Though she excelled me in the speed of her thought, in her wit, in her knowledge, that is not to say that her mind had no shape. It was particular, as specialised in its way as any piece of technology. It had edges. Even limits. She hated abstraction. I learned quickly not to offer her my hidden depths. She absolutely would not engage with my important agonies about life. She wanted things from me. People. Facts. Objects. She was a collector. This was her purpose in life, and all the purpose she needed.
She liked me to explain things to her exactly. She wanted details. When I sat at my drawing table, studying the Cripplegate plans, or simply working on something that to her must have appeared quite ordinary – a staircase, perhaps, or a curtain wall – she would pull up a chair and kneel on it, elbows on the table, watching with a seriousness that was utterly, charmingly childlike.
I told my housemates that Fel designed costumes for television, because it was true, and because whatever else she did remained a mystery to me. Or not a mystery, exactly, but difficult to explain. What did she do all day?
Fel had money. I didn’t. I remember saying early on that this situation was bound to grow old very quickly: that I would not be able to keep up with her. I did, in the end, manage to convince her that taking me out to dinners I could not possibly afford, though good for my stomach, was bad for my spirit. But still she treated me to concerts, to song cycles at Wigmore Hall, to opera at the English National and the Royal.
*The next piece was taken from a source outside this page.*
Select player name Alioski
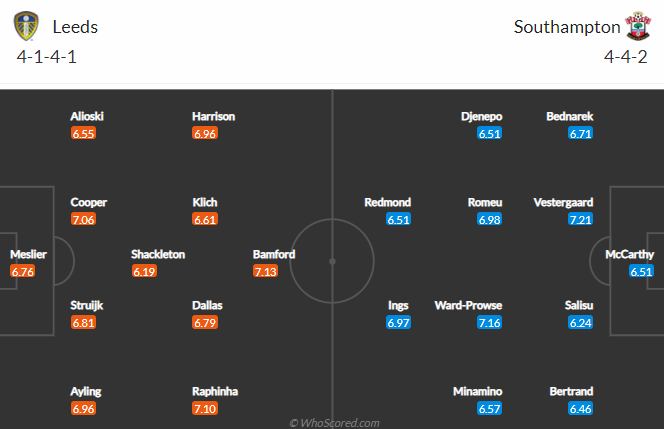This screenshot has height=429, width=664. point(87,116)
She knew every piece. She knew every performer. Every soloist. She listened to music. Really listened, sometimes with the score in her lap. There didn’t seem to be any part of the cultural life of the city that she didn’t know like the back of her hand, and I couldn’t work out how she had acquired so much knowledge or how she sustained such a lively engagement with everything. She put me in mind of an ambitious foreigner, acquiring the trappings of a culture not her own. Which was, of course, exactly what she was. And like an ambitious foreigner, the culture she had acquired by diligent study was easy to parody. It was undeniably off-beam, and often yawningly over-serious. At the same time, it was richer than anything a native like me would ever gather out of the air.
She took me to lectures at the Whitechapel and the Barbican and the Tate. She wasn’t a student. She wasn’t an artist. She wasn’t a musician. She wasn’t working on a novel. She didn’t fit any art-school pigeonhole. Still she knew more about art, music, books and architecture than anyone I’d ever met, Stanislaw Lesniak included, and this is why, in time, Stan came to hate her so. She sucked everything in but she was more than a buff, more than an anorak in a pretty wrapper (this was her description of herself, one night among friends).
All she did was live, and so she lived, intensely and well. Her mind was like a steel trap. She forgot nothing. I had no idea what she saw in me. What I saw in her was someone who was used to considerably more than I could ever give her, and whose talents – even if, in the end, they simply boiled down to smart acquisition – ought to have earned her a sight more than a supporting role in Stella’s DARE.
‘What do you reckon?’
Thigh-high boots and brassiere. Open-weave tabard. Platform heels. A long dress made of translucent plastic, split to the thigh. Playsuit. Plastic camisole.
‘You’ve got to be kidding,’ I said.
‘This is just for the submarine. You should see my Moon gear.’
‘Please.’
Purple fright wig. Silvered eyeshades. Microskirt and thong. ‘Stella kept me behind an extra hour today for screen tests. I think she might have been hitting on me.’